Adapun pasal-pasal yang dipermasalahkan dalam UUD MD3 kali ini adalah Pasal 73 ayat (3), Pasal 73 ayat (4) huruf a dan c, Pasal 73 ayat (5), Pasal 122 huruf k, dan Pasal 245 ayat (1) UU MD3.
Mahkamah Konstitusi mencatat terdapat tujuh perkara yang menggugat pasal-pasal tersebut.
Tujuh perkara ini diajukan oleh Partai Solidaritas Indonesia (PSI), Forum Kajian Hukum dan Konstitusi (FKHK), Perhimpunan Mahasiswa Katholik Republik Indonesia (PMKRI), Presidium Rakyat Menggugat, dan tiga perkara lainnya diajukan oleh perserorangan warga negara Indonesia.
Empat dari tujuh permohonan uji materi ini diajukan kepada MK hanya berselang beberapa hari setelah DPR menyetujui ketentuan ini untuk disahkan oleh pemerintah.
Dalam berkas perkara yang diterima MK, para pemohon menyebutkan pasal-pasal dalam UU MD3 tersebut telah menimbulkan ketidakpastian hukum dan perlakuan tidak adil di hadapan hukum bagi masyarakat, bahkan pelanggaran hak asasi manusia.
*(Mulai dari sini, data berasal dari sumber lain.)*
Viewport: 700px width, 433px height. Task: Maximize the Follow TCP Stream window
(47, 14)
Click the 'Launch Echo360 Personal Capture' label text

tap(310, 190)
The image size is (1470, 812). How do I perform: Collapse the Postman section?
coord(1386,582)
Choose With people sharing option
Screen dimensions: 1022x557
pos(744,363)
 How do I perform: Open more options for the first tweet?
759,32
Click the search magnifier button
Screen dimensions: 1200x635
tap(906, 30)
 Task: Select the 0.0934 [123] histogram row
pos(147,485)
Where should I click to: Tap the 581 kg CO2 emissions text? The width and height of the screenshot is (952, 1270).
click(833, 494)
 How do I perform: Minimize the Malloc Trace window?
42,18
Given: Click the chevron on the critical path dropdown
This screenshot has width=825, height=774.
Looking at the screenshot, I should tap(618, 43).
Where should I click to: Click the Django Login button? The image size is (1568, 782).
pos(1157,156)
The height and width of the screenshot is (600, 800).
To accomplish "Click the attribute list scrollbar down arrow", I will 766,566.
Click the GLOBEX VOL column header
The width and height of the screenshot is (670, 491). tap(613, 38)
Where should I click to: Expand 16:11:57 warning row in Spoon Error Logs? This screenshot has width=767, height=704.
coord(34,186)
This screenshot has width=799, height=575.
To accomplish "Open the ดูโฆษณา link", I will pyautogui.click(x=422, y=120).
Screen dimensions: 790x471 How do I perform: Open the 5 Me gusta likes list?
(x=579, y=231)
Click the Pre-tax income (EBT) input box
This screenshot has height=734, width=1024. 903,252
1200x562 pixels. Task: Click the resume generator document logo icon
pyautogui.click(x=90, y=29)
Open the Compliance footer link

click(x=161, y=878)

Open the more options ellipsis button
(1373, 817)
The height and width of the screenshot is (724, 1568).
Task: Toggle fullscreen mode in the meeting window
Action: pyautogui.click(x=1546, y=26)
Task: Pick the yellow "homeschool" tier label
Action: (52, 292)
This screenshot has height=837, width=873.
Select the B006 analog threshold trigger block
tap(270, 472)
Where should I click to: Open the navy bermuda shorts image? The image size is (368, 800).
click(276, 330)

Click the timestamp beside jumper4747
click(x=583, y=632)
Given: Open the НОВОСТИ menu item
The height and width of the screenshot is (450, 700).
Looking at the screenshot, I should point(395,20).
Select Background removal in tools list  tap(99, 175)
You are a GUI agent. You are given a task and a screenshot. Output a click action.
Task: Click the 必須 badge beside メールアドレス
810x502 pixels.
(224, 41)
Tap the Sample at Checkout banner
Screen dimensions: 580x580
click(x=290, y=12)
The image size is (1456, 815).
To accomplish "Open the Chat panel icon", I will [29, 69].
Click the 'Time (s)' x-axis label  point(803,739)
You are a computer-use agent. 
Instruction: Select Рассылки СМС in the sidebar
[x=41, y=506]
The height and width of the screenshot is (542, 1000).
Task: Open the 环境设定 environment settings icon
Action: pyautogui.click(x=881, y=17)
Pasal 73 ayat (3), ayat (4) huruf a dan c, dan ayat (5) menyatakan bahwa DPR berhak melakukan pemanggilan paksa melalui pihak kepolisian, bila ada pejabat, badan hukum, atau warga negara yang tidak hadir setelah dipanggil tiga kali berturut-turut oleh DPR.
Sementara Pasal 73 ayat (5) menyebutkan bahwa dalam menjalankan panggilan paksa tersebut Polri diperbolehkan menyandera setiap orang paling lama 30 hari.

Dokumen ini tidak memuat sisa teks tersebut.